Recorded data:
** START **
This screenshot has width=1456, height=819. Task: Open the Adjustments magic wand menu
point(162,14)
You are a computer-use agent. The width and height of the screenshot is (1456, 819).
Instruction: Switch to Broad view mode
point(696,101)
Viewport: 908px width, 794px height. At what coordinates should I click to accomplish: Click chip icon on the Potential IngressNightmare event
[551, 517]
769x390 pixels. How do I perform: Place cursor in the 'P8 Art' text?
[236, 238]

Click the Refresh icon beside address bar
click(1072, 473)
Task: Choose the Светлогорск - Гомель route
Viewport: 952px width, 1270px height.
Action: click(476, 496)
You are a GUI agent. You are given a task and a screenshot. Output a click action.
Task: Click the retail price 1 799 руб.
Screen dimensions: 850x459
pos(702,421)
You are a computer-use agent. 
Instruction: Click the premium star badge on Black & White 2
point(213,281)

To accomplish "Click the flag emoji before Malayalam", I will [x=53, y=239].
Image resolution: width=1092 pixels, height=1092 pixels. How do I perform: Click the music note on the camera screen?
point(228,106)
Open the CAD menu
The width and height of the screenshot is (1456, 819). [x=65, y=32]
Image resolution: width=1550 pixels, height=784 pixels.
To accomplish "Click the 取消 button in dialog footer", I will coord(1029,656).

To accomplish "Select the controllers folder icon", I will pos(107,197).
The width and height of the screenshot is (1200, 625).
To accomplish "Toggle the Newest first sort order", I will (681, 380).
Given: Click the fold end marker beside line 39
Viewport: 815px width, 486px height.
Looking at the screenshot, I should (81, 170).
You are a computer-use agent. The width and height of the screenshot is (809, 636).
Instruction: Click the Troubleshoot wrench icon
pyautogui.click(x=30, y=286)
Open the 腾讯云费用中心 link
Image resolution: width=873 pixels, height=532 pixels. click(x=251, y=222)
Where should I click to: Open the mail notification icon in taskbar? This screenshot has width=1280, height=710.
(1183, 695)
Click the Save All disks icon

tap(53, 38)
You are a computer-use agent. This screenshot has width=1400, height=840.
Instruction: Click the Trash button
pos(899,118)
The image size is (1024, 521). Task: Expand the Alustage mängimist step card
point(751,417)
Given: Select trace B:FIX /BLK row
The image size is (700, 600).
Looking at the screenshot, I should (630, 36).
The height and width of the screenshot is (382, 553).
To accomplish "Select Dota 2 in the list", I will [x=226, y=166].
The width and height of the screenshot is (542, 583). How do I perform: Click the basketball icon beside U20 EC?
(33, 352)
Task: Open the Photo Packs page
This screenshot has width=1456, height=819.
** END **
Set task:
Reproduce every one of the records above word for word.

Exercise solution:
This screenshot has width=1456, height=819. Task: Open the Adjustments magic wand menu
point(162,14)
You are a computer-use agent. The width and height of the screenshot is (1456, 819).
Instruction: Switch to Broad view mode
point(696,101)
Viewport: 908px width, 794px height. At what coordinates should I click to accomplish: Click chip icon on the Potential IngressNightmare event
[551, 517]
769x390 pixels. How do I perform: Place cursor in the 'P8 Art' text?
[236, 238]

Click the Refresh icon beside address bar
click(1072, 473)
Task: Choose the Светлогорск - Гомель route
Viewport: 952px width, 1270px height.
Action: click(476, 496)
You are a GUI agent. You are given a task and a screenshot. Output a click action.
Task: Click the retail price 1 799 руб.
Screen dimensions: 850x459
pos(702,421)
You are a computer-use agent. 
Instruction: Click the premium star badge on Black & White 2
point(213,281)

To accomplish "Click the flag emoji before Malayalam", I will [x=53, y=239].
Image resolution: width=1092 pixels, height=1092 pixels. How do I perform: Click the music note on the camera screen?
point(228,106)
Open the CAD menu
The width and height of the screenshot is (1456, 819). [x=65, y=32]
Image resolution: width=1550 pixels, height=784 pixels.
To accomplish "Click the 取消 button in dialog footer", I will coord(1029,656).

To accomplish "Select the controllers folder icon", I will pos(107,197).
The width and height of the screenshot is (1200, 625).
To accomplish "Toggle the Newest first sort order", I will (681, 380).
Given: Click the fold end marker beside line 39
Viewport: 815px width, 486px height.
Looking at the screenshot, I should (81, 170).
You are a computer-use agent. The width and height of the screenshot is (809, 636).
Instruction: Click the Troubleshoot wrench icon
pyautogui.click(x=30, y=286)
Open the 腾讯云费用中心 link
Image resolution: width=873 pixels, height=532 pixels. click(x=251, y=222)
Where should I click to: Open the mail notification icon in taskbar? This screenshot has width=1280, height=710.
(1183, 695)
Click the Save All disks icon

tap(53, 38)
You are a computer-use agent. This screenshot has width=1400, height=840.
Instruction: Click the Trash button
pos(899,118)
The image size is (1024, 521). Task: Expand the Alustage mängimist step card
point(751,417)
Given: Select trace B:FIX /BLK row
The image size is (700, 600).
Looking at the screenshot, I should (630, 36).
The height and width of the screenshot is (382, 553).
To accomplish "Select Dota 2 in the list", I will [x=226, y=166].
The width and height of the screenshot is (542, 583). How do I perform: Click the basketball icon beside U20 EC?
(33, 352)
Task: Open the Photo Packs page
This screenshot has width=1456, height=819.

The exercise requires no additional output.